Anna’s mom and dad immigrated to NZ from Hungary and England (respectively). They only settled in Collingwood after scouring the world for the perfect place to settle down and raise children in a naturally beautiful place, where they could live off the land to a certain extent. The choice was narrowed down to Seattle, British Colombia and New Zealand when they made their choice. Golden Bay came out on top partially because of its variable climate that allows them to grow anything from avocado to apples to corn to walnuts to bananas.

In the time we spent at their house, nearly everything we ate was grown on their land, in orchards and gardens. The porch was constantly stocked with barrels of apples, feijoas (a subtropical fruit kind of like a kiwi that you eat with a spoon), walnuts, pears, and chestnuts. They made their own bread, caught their own fish, and roasted their own potatoes. If that's not enough, they bought their own TV with gold flakes that they panned from the region’s gold-rich rivers. (Collingwood was a gold boom-town in the mid 1800’s, and was almost considered for NZ’s capital).

We hit the sack pretty fast that first night, and woke up the next morning to brilliant sunshine, blue skies, green flowery gardens, and a breakfast spread laid out for us by the family: fresh fruits and nuts, bread, cereals and coffee. I went on a long morning run down the country road, passing fields of cows and the foothills of the Tasman Mountains. The landscape looked like tropical farmland, reminiscent of Central America, and then ahead reminded me of the Swiss Alps. As I passed cow fields, the herds ran along side me, leaping and hopping until they came to their fence. Riz and I took a field trip to the walnut trees and picked walnuts off the ground, breaking them open to find the brain-like nut inside. 

In the afternoon, we all loaded up into cars to the rugby field to cheer on William at his big game (Collingwood v Takaka). The Collingwood team was a multigenerational conglomeration of Collingwood men, and most of the town came out to cheer them on. There were no grand stands of spectators, food carts, chants or cheerleaders, just a simple grass field surrounded by trees and a gaggle of admiring family members cheering on their boys. It was really cool watching Anna run around and greet family and friends, and realize that connections in the town run deep and span generations. When Collingwood won, the adults retired into the hut next to the field to grab a beer while the boys showered, and then everyone came out again to watch the coach and captain present their speeches.

SUPPLIED MATERIAL —
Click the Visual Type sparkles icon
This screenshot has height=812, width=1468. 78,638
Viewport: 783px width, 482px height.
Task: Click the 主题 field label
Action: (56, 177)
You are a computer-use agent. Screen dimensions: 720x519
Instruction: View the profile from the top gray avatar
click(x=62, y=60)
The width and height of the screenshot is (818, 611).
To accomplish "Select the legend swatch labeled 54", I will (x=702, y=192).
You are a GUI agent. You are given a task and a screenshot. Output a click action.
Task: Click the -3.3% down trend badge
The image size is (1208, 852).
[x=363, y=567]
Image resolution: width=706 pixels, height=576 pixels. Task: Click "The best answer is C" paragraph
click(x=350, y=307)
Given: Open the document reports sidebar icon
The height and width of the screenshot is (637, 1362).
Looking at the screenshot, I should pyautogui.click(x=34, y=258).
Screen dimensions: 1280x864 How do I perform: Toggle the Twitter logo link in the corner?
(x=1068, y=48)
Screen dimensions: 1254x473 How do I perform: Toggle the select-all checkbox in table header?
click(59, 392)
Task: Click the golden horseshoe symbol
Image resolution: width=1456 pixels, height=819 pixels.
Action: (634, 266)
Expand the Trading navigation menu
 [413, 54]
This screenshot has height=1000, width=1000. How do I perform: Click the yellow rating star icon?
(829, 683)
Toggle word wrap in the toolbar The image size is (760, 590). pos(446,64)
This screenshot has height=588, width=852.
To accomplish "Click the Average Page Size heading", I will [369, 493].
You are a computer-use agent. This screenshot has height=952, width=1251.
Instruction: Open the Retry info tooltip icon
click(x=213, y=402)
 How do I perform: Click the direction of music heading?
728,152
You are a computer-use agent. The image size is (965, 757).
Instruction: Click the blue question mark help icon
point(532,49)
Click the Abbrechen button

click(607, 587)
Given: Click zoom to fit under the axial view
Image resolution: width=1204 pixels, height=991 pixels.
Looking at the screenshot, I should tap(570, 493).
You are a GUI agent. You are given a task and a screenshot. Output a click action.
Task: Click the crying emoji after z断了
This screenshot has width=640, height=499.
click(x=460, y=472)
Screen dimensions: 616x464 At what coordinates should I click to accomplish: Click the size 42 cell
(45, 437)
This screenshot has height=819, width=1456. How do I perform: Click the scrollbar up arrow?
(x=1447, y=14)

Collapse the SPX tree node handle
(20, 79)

SET TASKS —
[A] Using the Collingwood account, explain in one to three sentences why Golden Bay won out when Anna's parents chose where to settle.
[B] According to the Collingwood account, what did the family buy with gold flakes panned from the region's rivers?
[C] Quote the Collingwood account word for word, the stretch from "Anna’s mom and" through "walnuts to bananas.".

COMPLETED EXERCISE —
[A] Golden Bay came out on top partly because of its variable climate. That climate lets them grow anything from avocado to apples to corn to walnuts to bananas.

[B] Their own TV.

[C]
Anna’s mom and dad immigrated to NZ from Hungary and England (respectively). They only settled in Collingwood after scouring the world for the perfect place to settle down and raise children in a naturally beautiful place, where they could live off the land to a certain extent. The choice was narrowed down to Seattle, British Colombia and New Zealand when they made their choice. Golden Bay came out on top partially because of its variable climate that allows them to grow anything from avocado to apples to corn to walnuts to bananas.